Given exercise: Rewrite the lines below, starting with the line that contains "Where should I click to: Click" and going on through the line that contains "pos(660,404)". Put "blue" in place of "red" and leave everything else unchanged.

Rows:
+-------+
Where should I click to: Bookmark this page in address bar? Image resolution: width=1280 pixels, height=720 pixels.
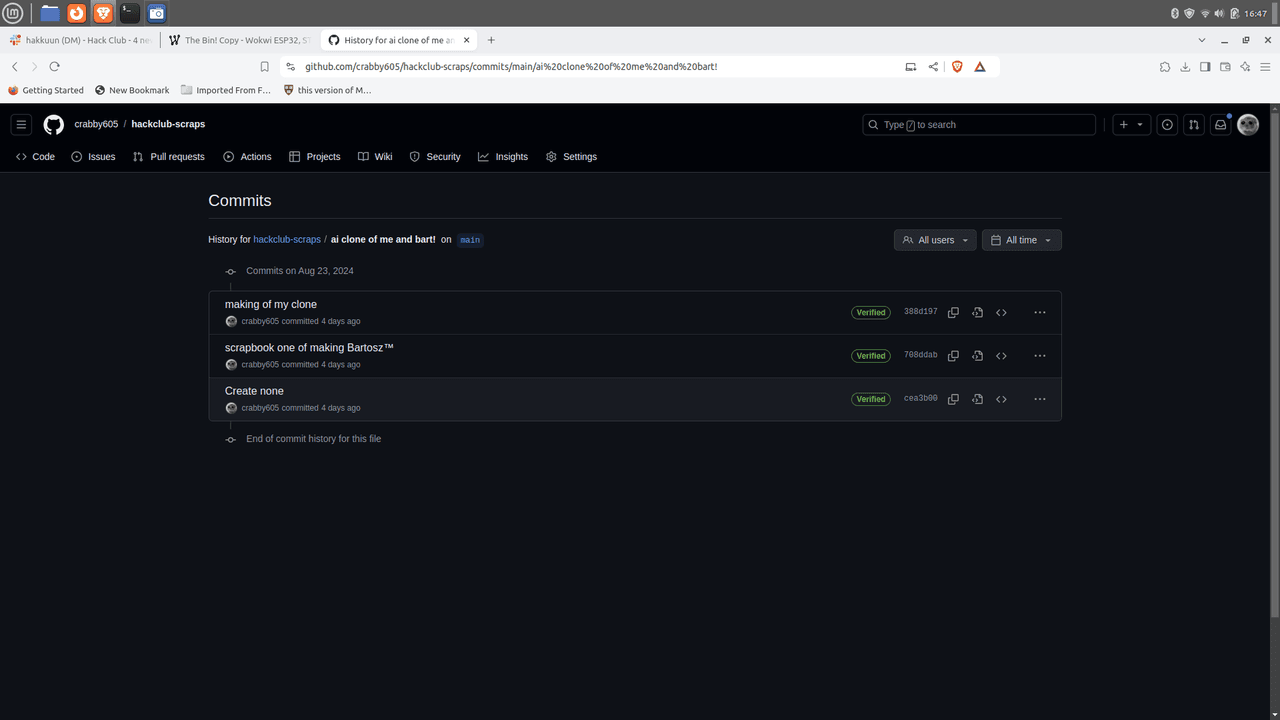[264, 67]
+-------+
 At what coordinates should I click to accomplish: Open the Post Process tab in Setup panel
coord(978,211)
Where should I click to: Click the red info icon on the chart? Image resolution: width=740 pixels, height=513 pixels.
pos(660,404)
+-------+
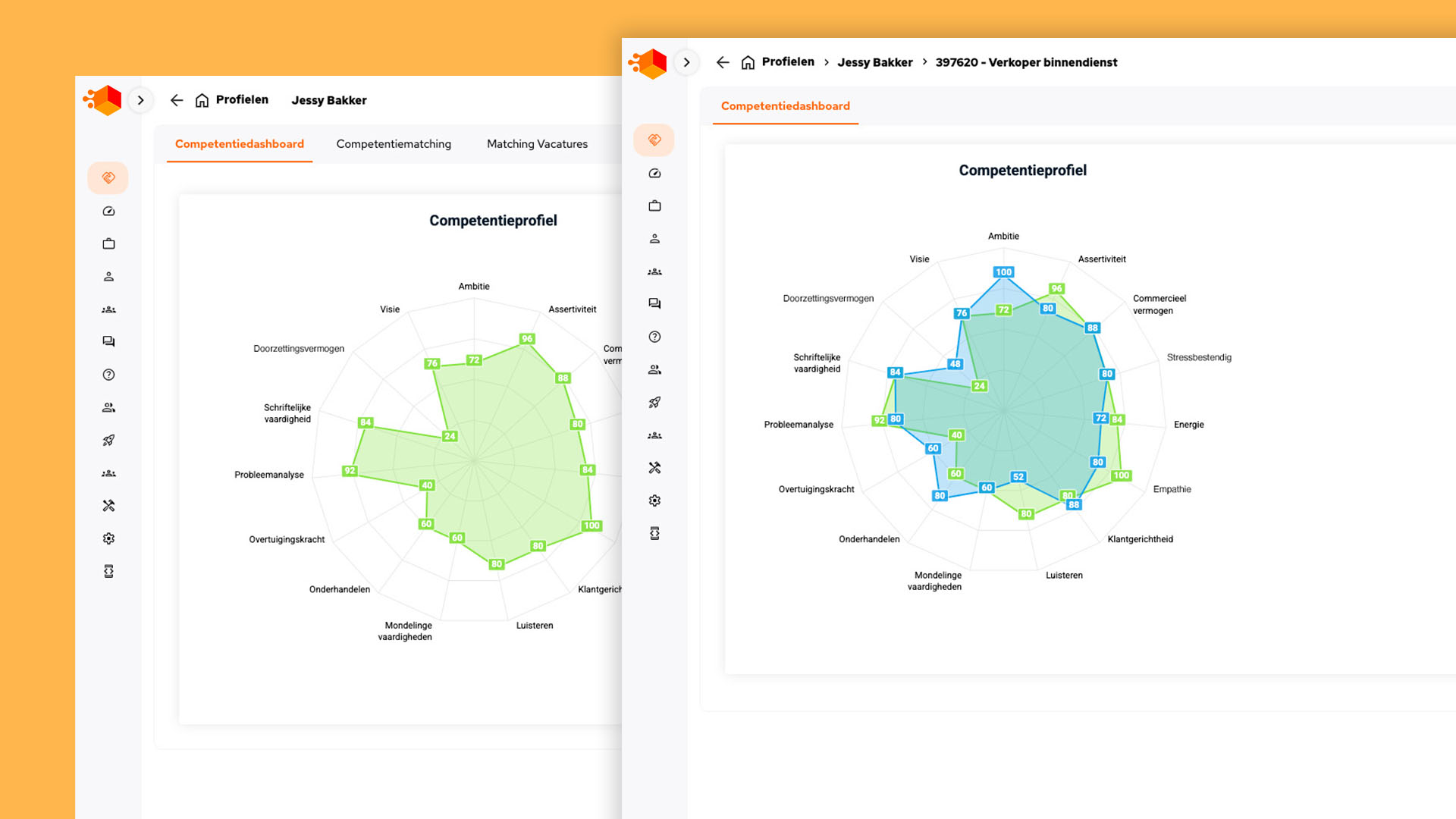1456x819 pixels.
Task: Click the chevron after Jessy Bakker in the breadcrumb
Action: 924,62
+-------+
Answer to the task:
Where should I click to: Click the blue info icon on the chart? Image resolution: width=740 pixels, height=513 pixels.
pos(660,404)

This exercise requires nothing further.